大阪桐蔭の小さな大エース田中、いまだ自責ゼロ 西谷監督「さすが」

[ 2015年3月26日 14:00 ]

<大阪桐蔭・八戸学院光星>大阪桐蔭先発の田中

第87回選抜高校野球大会2回戦 大阪桐蔭4―1八戸学院光星

(3月26日 甲子園)
 史上5校目の夏春連覇を狙う大阪桐蔭(大阪)の左腕エース、田中誠也投手(3年)が8―0で完封勝利を飾った1回戦(21日)の東海大菅生(東京)戦に続いて、2回戦の八戸学院光星(青森)戦でも好投。チームを3年ぶりの8強入りへと導いた。

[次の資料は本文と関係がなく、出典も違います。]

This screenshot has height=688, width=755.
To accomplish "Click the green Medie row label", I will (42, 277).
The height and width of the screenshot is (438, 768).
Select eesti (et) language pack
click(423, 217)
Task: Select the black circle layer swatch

 初回、2死から四球で走者を出したが、すかさずけん制球で仕留めて「これで相手もスタートを切りづらくなる」と自分のペースに持ち込み、リズムに乗った。

 2試合連続完封まであと2回となった8回には味方の失策もあって2死一、二塁からタイムリーを浴び1点を失ったが、自責点はなく、今大会は2試合で18回を投げて防御率0・00。失点した8回以外は二塁すら踏ませない好投で9回を3安打に抑える圧巻の投球で、2メートル近い長身の先輩・藤浪晋太郎(現阪神)とは対照的に1メートル70の小柄だが、「完封した前回より自分の投球ができていた。緊張もしなかった」と度胸の良さも見せた。

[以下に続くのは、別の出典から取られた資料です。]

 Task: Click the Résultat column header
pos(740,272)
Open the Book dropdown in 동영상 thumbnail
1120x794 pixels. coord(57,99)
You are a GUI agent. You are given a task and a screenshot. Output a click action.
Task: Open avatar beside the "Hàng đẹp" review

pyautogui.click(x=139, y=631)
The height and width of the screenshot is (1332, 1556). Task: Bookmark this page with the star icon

 西谷浩一監督(45)も「相手の打者の低めに投げて、よく試合を作ってくれた。去年の経験者ということで、さすがというか、甲子園のマウンドを勉強して投げてくれている」と小さな大エースに全幅の信頼を寄せ、田中も「自分の良さである打たせて取る投球をができた。失点の後は抑えられたので良かった」とエースらしく冷静に振り返った。

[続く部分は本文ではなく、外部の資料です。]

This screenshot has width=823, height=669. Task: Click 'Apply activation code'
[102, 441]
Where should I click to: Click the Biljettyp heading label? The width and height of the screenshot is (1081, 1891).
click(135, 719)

 八戸学院光星とは12年の春夏決勝で対戦し、いずれも藤浪擁する大阪桐蔭が勝って優勝。八戸学院光星が雪辱を期して燃える一方で、西谷監督も「だからこそ負けたくないという強い気持ち」で試合に入ったという。ベスト8進出一番乗りで、夏春連覇にあと3勝。史上5校目の偉業へ視界が一気に開けた。